# Methods on Storing Light Cables...



## etc (Jan 1, 2010)

So I am working on a project at my high school on a way to store all of our lighting equipment, mainly the cords, we probably have over 200 cords in different lengths and I need a way to store them in a small area... i would be ok in building something because i want it to be easy to put away and organize all of our cords any ideas are great and pics on how you do it would be great as well.


----------



## Anvilx (Jan 1, 2010)

Well I use milk crates and put different types of cords in each crate, it works well for me.(But it sounds like you have a much bigger facility then me) The best part about the crates is that you can stack them.
I have always wanted to try one of those ata cable trunks with the dividers, anyone have any experience with those?


----------



## erosing (Jan 1, 2010)

Most of the venues I work in use a rack with pegs for the cables to hang on coiled nicely, makes it easy on a hang so that the most used cables can be brought out on stage with said rack. Then their is the same peg style hangers on a wall in the light lock for the rest of the cables that don't fit on the rack.


----------



## eternalfire1244 (Jan 1, 2010)

We used pegs on the wall for most of the cable and a road case for the SOCA. Not so bad as it uses the vertical space fairly well and keeps various lengths organized. It would be more useful if the rack was on wheels, but we can all dream. Considering 99% of our gear stayed in the air there was never really a whole lot to store.


----------



## soundlight (Jan 1, 2010)

I prefer shelf brackets to hang cables on if you may need to change the configuration later. Put a few vertical runs of shelf bracket mounting track on a wall, and attach the appropriate length brackets for the cables you'll be putting on them.
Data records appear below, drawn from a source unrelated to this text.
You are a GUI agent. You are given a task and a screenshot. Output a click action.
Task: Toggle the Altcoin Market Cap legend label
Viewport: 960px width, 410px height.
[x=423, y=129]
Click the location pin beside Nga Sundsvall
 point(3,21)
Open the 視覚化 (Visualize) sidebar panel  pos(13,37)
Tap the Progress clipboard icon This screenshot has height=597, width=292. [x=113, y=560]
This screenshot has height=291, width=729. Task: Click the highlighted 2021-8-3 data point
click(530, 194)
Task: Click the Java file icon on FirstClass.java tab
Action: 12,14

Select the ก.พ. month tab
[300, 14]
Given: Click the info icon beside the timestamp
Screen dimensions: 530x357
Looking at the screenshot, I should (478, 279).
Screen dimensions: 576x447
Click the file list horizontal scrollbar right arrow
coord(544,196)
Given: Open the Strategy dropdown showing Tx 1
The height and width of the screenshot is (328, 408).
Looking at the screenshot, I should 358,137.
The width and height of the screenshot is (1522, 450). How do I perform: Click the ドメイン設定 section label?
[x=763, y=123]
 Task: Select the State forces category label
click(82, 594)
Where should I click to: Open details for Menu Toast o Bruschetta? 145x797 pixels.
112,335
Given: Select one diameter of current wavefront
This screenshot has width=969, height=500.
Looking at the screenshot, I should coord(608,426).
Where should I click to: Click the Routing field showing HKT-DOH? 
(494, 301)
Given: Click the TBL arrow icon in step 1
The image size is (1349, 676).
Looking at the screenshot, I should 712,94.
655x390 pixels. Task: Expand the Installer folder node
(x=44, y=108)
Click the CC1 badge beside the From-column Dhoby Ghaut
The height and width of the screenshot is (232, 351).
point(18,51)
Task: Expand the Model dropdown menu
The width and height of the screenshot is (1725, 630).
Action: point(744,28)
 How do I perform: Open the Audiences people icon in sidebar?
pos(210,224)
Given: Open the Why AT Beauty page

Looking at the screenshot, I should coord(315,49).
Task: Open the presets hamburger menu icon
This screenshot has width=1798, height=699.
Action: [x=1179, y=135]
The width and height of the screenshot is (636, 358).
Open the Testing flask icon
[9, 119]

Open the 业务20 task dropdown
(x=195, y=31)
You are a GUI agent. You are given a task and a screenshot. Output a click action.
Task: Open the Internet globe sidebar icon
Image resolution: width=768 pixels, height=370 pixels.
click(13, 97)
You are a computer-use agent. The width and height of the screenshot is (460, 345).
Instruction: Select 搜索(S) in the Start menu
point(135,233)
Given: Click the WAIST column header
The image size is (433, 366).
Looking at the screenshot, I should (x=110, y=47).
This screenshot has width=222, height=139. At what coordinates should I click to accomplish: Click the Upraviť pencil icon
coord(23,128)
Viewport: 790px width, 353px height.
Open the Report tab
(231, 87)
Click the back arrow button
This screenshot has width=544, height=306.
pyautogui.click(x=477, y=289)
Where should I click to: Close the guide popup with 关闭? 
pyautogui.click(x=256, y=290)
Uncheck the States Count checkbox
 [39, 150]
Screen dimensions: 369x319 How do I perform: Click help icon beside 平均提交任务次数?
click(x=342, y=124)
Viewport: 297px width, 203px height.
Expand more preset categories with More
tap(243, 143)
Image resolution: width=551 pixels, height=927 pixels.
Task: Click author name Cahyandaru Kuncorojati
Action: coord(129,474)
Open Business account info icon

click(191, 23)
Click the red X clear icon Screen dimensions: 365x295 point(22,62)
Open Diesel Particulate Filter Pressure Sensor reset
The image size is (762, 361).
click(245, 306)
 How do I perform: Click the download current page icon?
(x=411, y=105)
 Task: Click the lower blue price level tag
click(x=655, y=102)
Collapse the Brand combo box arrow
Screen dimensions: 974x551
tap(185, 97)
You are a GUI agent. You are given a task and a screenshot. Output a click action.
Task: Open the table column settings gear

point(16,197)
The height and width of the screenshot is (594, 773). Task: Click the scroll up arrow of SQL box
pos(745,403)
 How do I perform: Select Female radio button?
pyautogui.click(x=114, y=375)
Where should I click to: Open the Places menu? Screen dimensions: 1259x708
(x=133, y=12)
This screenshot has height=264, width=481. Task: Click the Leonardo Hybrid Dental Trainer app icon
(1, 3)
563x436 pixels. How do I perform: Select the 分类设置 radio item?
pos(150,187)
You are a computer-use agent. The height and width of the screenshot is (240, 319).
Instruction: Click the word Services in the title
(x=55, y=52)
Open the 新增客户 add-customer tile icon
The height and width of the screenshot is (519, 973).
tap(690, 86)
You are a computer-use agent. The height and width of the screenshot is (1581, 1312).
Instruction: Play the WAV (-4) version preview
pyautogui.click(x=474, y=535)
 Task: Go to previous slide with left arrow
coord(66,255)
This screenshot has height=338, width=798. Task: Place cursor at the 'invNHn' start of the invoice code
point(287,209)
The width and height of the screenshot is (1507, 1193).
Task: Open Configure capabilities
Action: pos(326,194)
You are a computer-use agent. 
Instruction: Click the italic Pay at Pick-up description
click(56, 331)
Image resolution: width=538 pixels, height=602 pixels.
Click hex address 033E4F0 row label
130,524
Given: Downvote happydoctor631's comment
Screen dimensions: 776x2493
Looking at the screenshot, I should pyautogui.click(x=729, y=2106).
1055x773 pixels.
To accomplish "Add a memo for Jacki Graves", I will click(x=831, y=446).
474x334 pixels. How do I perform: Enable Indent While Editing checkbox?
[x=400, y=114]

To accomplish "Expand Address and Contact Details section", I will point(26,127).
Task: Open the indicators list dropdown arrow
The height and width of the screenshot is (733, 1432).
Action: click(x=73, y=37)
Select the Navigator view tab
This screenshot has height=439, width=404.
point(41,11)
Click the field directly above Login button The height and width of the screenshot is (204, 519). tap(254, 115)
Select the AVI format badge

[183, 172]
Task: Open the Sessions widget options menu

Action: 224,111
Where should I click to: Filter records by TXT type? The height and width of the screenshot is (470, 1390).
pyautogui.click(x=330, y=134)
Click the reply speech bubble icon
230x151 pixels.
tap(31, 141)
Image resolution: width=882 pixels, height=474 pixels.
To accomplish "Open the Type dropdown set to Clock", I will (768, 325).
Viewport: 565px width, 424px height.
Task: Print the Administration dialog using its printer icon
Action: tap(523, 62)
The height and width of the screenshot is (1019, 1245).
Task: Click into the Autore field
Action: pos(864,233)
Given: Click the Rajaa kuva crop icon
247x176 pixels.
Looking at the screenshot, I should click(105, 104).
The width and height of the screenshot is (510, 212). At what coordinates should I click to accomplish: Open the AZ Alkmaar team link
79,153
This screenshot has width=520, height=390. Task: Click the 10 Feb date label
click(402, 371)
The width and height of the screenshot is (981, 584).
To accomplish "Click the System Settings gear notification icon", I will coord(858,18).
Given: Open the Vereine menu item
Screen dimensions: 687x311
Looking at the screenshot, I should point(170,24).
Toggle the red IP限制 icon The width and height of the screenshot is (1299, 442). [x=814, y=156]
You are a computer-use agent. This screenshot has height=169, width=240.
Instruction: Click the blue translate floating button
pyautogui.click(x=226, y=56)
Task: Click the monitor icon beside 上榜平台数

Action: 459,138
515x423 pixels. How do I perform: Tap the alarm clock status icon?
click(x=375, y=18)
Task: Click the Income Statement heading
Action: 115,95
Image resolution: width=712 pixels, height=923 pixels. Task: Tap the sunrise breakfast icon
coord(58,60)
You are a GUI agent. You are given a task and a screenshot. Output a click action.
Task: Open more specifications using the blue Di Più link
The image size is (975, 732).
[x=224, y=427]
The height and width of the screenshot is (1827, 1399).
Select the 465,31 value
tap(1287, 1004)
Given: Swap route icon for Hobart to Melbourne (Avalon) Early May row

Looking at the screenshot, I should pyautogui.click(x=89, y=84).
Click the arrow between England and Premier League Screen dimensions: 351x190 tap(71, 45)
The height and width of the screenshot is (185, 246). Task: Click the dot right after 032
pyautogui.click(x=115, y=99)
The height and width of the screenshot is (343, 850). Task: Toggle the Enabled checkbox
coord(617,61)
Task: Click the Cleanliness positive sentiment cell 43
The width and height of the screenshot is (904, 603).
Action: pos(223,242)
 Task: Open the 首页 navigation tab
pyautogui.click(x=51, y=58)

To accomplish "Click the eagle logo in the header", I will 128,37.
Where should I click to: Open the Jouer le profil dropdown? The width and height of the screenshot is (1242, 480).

Here's an example of the shelf brackets I'm talking about, and here's an example of the bracket track.


----------



## derekleffew (Jan 1, 2010)

Milk crates don't work so good with 100' 12/3 SOOW cables. Great for XLR cables however.


eternalfire1244 said:


> ...It would be more useful if the rack was on wheels, but we can all dream. ...


I've built a few cable carts--usually a "wall of pegs" on casters. 

Alternatively, a favorite of mine for storing cable (and as an alternative to meatracks for fixtures) is a chair cart:


Hanging Folded Chair Storage Truck - Full Size
The only drawback is most won't fit through a standard doorway. Now I'd probably never buy one of these specifically for this purpose (I'd find a friend who's a welder), but they are common items in many schools' surplus area.

[Thread moved from "New Member Board" to "Lighting."]


----------



## abbyt (Jan 1, 2010)

For smaller cable (data cable and such), milk crates, peg board, or something similar to the rolling chair rack Derek suggested.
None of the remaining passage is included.